[Start of Attachment]

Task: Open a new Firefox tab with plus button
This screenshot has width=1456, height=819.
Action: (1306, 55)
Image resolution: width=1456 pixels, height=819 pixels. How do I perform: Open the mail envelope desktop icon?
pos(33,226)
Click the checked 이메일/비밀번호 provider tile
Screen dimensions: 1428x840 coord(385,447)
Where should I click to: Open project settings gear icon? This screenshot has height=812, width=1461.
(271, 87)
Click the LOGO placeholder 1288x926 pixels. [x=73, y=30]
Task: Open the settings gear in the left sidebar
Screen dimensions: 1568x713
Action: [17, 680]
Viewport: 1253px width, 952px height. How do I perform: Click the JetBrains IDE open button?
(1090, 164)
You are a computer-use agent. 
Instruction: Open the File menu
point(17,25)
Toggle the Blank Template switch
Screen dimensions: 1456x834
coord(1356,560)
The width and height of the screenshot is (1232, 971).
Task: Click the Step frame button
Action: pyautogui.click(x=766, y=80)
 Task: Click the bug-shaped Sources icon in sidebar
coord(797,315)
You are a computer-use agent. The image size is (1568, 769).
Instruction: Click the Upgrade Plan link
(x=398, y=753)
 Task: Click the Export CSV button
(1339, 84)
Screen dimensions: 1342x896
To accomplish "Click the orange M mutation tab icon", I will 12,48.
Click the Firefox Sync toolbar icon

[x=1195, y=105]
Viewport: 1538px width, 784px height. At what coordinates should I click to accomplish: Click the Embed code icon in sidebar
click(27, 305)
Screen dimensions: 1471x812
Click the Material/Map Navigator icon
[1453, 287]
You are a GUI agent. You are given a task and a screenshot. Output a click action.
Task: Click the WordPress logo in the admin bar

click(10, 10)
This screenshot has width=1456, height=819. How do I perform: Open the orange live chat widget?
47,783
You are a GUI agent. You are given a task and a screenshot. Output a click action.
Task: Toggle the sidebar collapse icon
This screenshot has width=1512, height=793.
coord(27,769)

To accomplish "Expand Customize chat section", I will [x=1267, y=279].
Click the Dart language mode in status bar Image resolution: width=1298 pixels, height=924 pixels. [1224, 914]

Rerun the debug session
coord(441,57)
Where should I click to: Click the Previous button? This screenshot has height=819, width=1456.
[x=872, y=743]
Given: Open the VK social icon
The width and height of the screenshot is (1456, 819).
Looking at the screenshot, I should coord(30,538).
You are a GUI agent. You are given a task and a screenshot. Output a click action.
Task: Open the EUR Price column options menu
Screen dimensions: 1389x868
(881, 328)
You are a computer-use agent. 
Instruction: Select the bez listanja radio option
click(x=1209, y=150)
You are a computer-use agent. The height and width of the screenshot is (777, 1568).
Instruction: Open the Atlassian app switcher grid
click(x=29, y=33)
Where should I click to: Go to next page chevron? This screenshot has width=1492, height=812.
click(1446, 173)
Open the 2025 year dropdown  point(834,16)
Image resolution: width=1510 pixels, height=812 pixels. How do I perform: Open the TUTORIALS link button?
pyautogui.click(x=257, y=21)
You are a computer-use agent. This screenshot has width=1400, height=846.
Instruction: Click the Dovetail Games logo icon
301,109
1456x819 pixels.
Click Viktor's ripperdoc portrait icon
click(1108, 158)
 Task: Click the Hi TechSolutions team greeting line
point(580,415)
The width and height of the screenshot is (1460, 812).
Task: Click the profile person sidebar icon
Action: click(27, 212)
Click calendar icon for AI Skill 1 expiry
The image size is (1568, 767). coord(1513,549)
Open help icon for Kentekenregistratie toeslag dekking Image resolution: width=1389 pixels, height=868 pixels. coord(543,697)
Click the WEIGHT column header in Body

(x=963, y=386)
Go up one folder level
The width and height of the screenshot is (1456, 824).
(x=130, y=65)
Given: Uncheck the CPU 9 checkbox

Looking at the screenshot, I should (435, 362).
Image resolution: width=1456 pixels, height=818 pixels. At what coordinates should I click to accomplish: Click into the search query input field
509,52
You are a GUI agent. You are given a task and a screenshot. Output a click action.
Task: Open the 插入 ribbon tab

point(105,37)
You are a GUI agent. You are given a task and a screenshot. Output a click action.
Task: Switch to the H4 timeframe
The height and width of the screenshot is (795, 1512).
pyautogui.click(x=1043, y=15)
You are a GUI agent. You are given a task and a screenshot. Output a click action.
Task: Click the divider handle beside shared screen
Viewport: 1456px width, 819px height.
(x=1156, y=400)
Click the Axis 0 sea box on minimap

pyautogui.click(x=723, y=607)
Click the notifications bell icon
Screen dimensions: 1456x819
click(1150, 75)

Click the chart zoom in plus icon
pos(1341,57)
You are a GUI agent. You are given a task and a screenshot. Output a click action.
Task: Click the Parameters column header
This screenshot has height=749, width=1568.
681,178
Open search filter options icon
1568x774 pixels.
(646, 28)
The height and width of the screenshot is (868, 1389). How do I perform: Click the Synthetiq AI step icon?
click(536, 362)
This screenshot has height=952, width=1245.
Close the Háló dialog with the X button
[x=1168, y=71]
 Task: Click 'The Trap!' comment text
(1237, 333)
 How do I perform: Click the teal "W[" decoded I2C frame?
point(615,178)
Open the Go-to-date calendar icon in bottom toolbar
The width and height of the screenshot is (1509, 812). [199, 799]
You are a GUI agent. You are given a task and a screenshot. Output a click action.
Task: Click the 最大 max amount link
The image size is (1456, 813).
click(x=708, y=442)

[End of Attachment]

Copy out all lines above that include the string "will".

[Written response]
To accomplish "Click the orange M mutation tab icon", I will 12,48.
To accomplish "Expand Customize chat section", I will [x=1267, y=279].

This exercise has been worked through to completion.